The first purely English alphabetical dictionary was A Table Alphabeticall, written by English schoolteacher Robert Cawdrey in 1604. The only surviving copy is found at the Bodleian Library in Oxford. This dictionary, and the many imitators which followed it, was seen as unreliable and nowhere near definitive. Philip Stanhope, 4th Earl of Chesterfield was still lamenting in 1754, 150 years after Cawdrey's publication, that it is "a sort of disgrace to our nation, that hitherto we have had no… standard of our language; our dictionaries at present being more properly what our neighbors the Dutch and the Germans call theirs, word-books, than dictionaries in the superior sense of that title."

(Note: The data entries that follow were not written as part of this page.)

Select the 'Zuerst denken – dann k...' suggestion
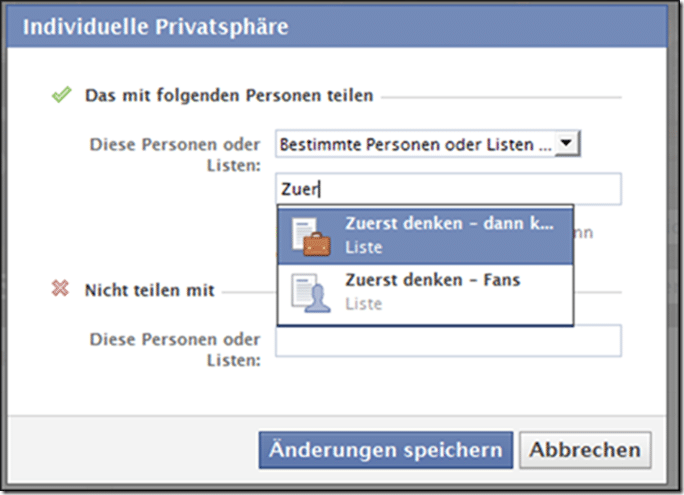This screenshot has height=495, width=684. [425, 236]
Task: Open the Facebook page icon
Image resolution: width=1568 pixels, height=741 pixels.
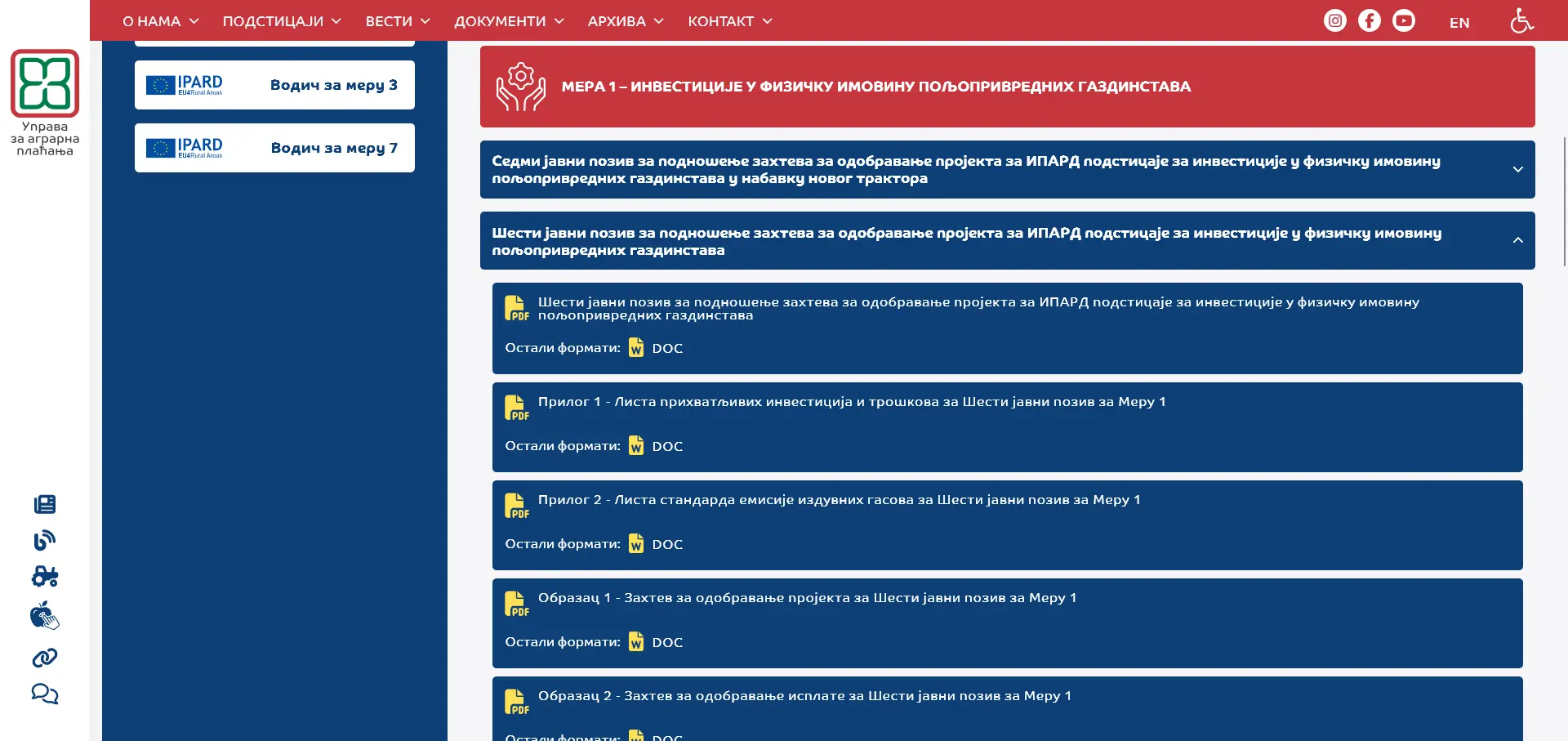Action: point(1370,21)
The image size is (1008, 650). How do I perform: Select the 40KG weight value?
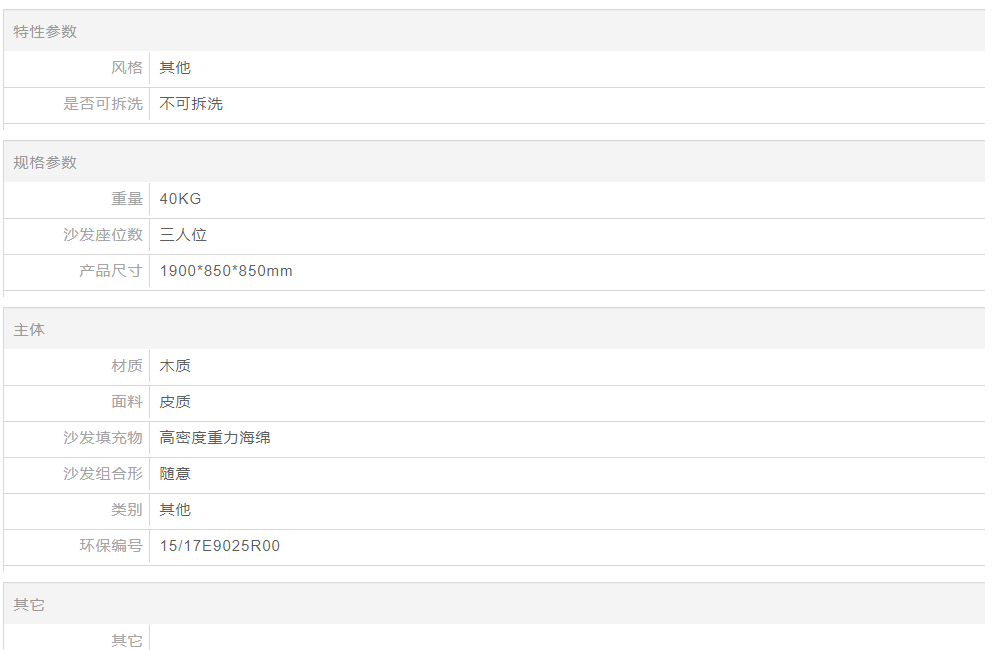point(180,199)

In 1616, John Bullokar described the history of the dictionary with his "English Expositor". Glossographia by Thomas Blount, published in 1656, contains more than 10,000 words along with their etymologies or histories. Edward Phillips wrote another dictionary in 1658, entitled "The New World of English Words: Or a General Dictionary" which boldly plagiarized Blount's work, and the two criticized each other. This created more interest in the dictionaries. John Wilkins' 1668 essay on philosophical language contains a list of 11,500 words with careful distinctions, compiled by William Lloyd. Elisha Coles published his "English Dictionary" in 1676.

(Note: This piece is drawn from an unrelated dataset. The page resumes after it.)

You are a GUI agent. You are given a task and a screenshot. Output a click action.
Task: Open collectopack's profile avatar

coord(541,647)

It was not until Samuel Johnson's A Dictionary of the English Language that a more reliable English dictionary was produced. Many people today mistakenly believe that Johnson wrote the first English dictionary: a testimony to this legacy. By this stage, dictionaries had evolved to contain textual references for most words, and were arranged alphabetically, rather than by topic. Johnson's masterwork could be judged as the first to bring all these elements together, creating the first "modern" dictionary.
Johnson's dictionary remained the English-language standard for over 150 years, until the Oxford University Press began writing and releasing the Oxford English Dictionary in short fascicles from 1884 onwards. A complete ten-volume first edition was not released until 1928.
The OED remains the most comprehensive and trusted English language dictionary to this day, with revisions and updates added by a dedicated team every three months.